*Selected text*.
"""
A Quick Guide To American Hop Varieties

American Hops With American FlagAmerican hop varieties display a wide range of flavor and aroma characteristics, from citrus and floral to piney and resinous.

Hops are generally categorized as bittering, finishing, or dual-purpose hops. Higher alpha-acid hops usually lend themselves to bittering, whereas the lower alpha-acid hops are preferred for flavor and aroma. Dual-purpose hops work well in both situations.

Here’s a quick guide to some of the most popular American hop varieties:

  • Amarillo: Amarillo is one of the relatively new American hop varieties that has become very popular among craft brewers for its fruity hop character. Similar to Cascade, it features strong fruity notes when used as an aroma hop, often described as “tropical”.
  • Cascade: Perhaps the most popular American hop of all, Cascade is well known for its use as a finishing hop in Sierra Nevada’s Pale Ale and countless other American ales. It has a distinctly spicy, citrus character that gives very fragrant grapefruit notes when used in later additions.
  • Centennial: Generally considered a dual-purpose hop (meaning it works well both early and late in the boil), Centennial has a citrus and floral character that makes it work well when combined with Cascade and similar hop varieties.
"""
*Data segment*.
"""
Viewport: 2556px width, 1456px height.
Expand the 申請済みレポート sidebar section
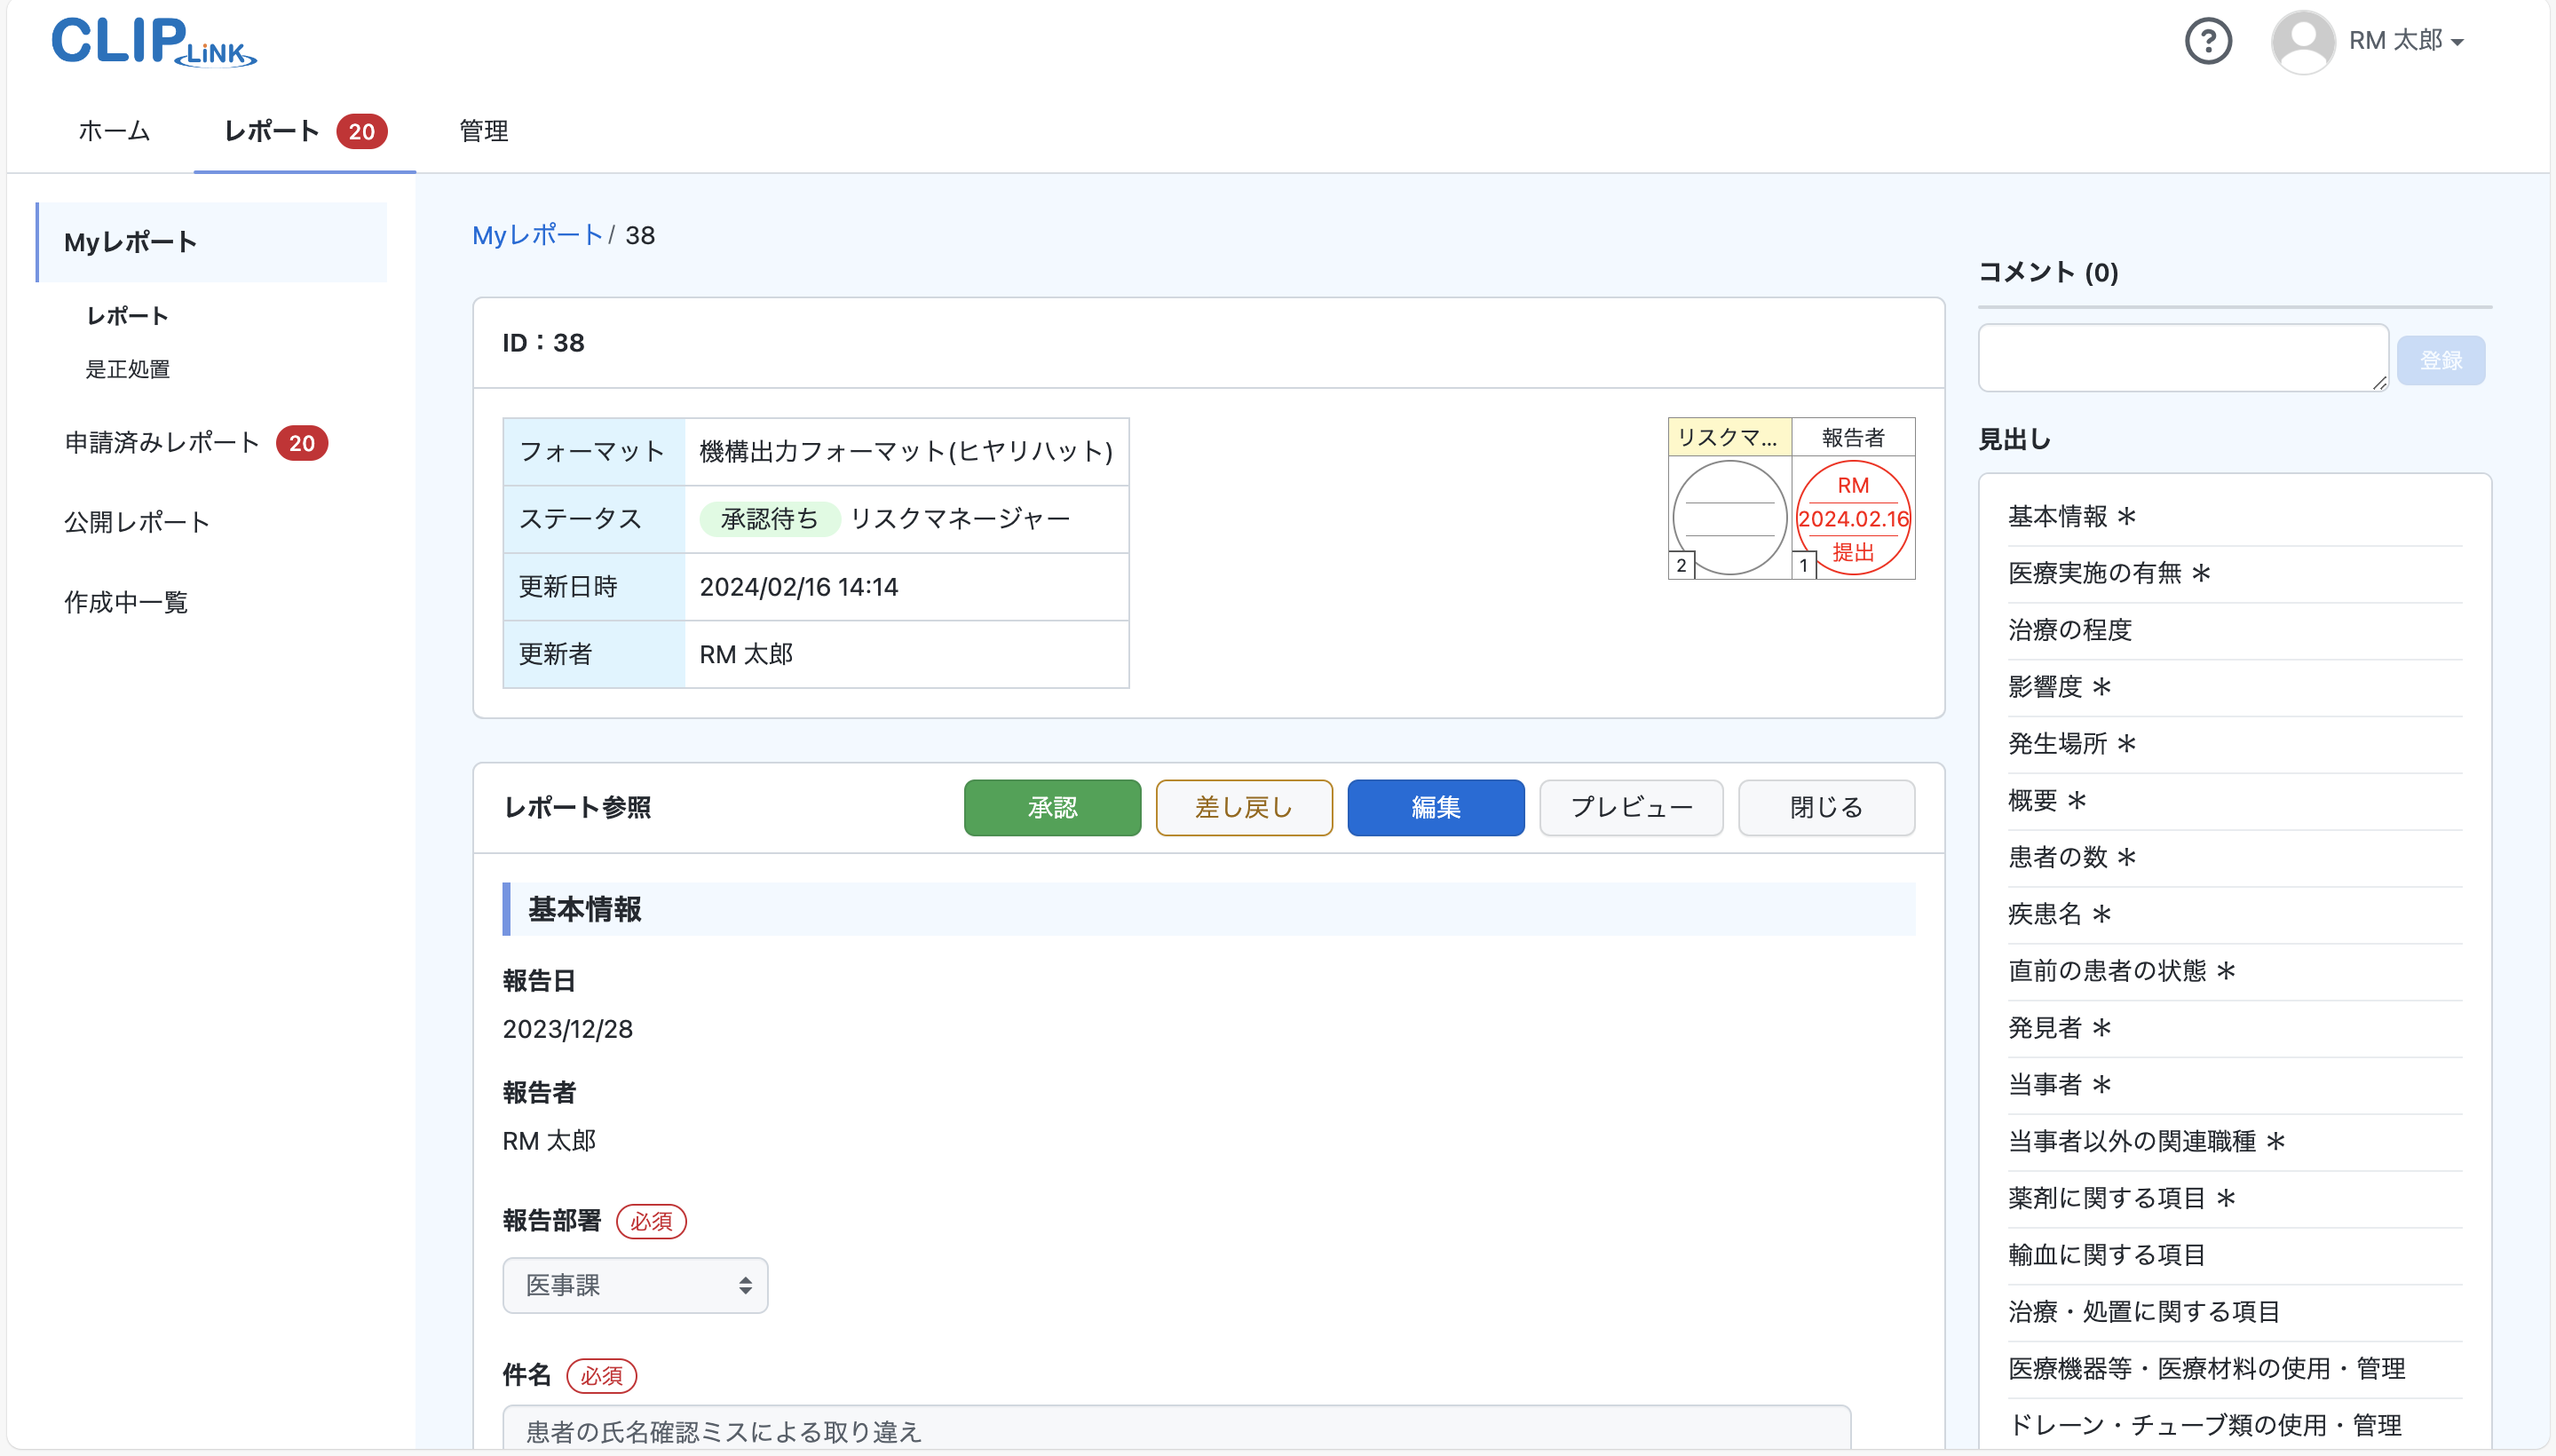click(x=162, y=442)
"""
*Work to do*. Carry on writing the guide to American hop varieties, picking up right after its last sentence. The listing has nothing to do with the hop guide.

*Exercise response*.
  • Chinook: Chinook is a dual-purpose hop with distinct piney and spicy hop notes. Maybe you could try an all-Chinook IPA?
  • Cluster: According to Ray Daniels, Cluster “is believed to be the oldest of all the American hop varieties still grown today.” It’s a dual-purpose hop with alpha-acids in the mid-range. If you want to brew a pre-Prohibition style American lager, Cluster may be a good choice.
  • Columbus: High alpha-acid content makes Columbus an excellent bittering hop, but it also works well for later additions and dry hopping. Oskar Blues’ award-winning Deviant Dale’s IPA is dry-hopped with Columbus.
  • Fuggle (US): US Fuggles are a low alpha-acid hop derived from the English variety of the same name. When used as a finishing hop, it gives beer a pleasant woody hop aroma.
  • Liberty: Liberty is derived from the Hallertau strain of the German noble hops. It’s a lower alpha-acid hop that works well as a finishing hop in American-style pilsners and lagers.
  • Magnum: US Magnum is a clean, high alpha-acid bittering hop comparable to the German Magnum.
  • Mt. Hood: Mt. Hood as another aroma hop comparable to the German noble hops, named for the region in Oregon where it’s grown.
  • Willamette: Willamette (“Will-AM-ette”) is a low alpha-acid aroma hop bred from the UK Fuggles. It works well in a wide variety of American ales and lagers.

For more great resources on other hop varieties, check out Ray Daniels’ Designing Great Beers.

What are your favorite American hop varieties? Are there any you’d like to see us carry?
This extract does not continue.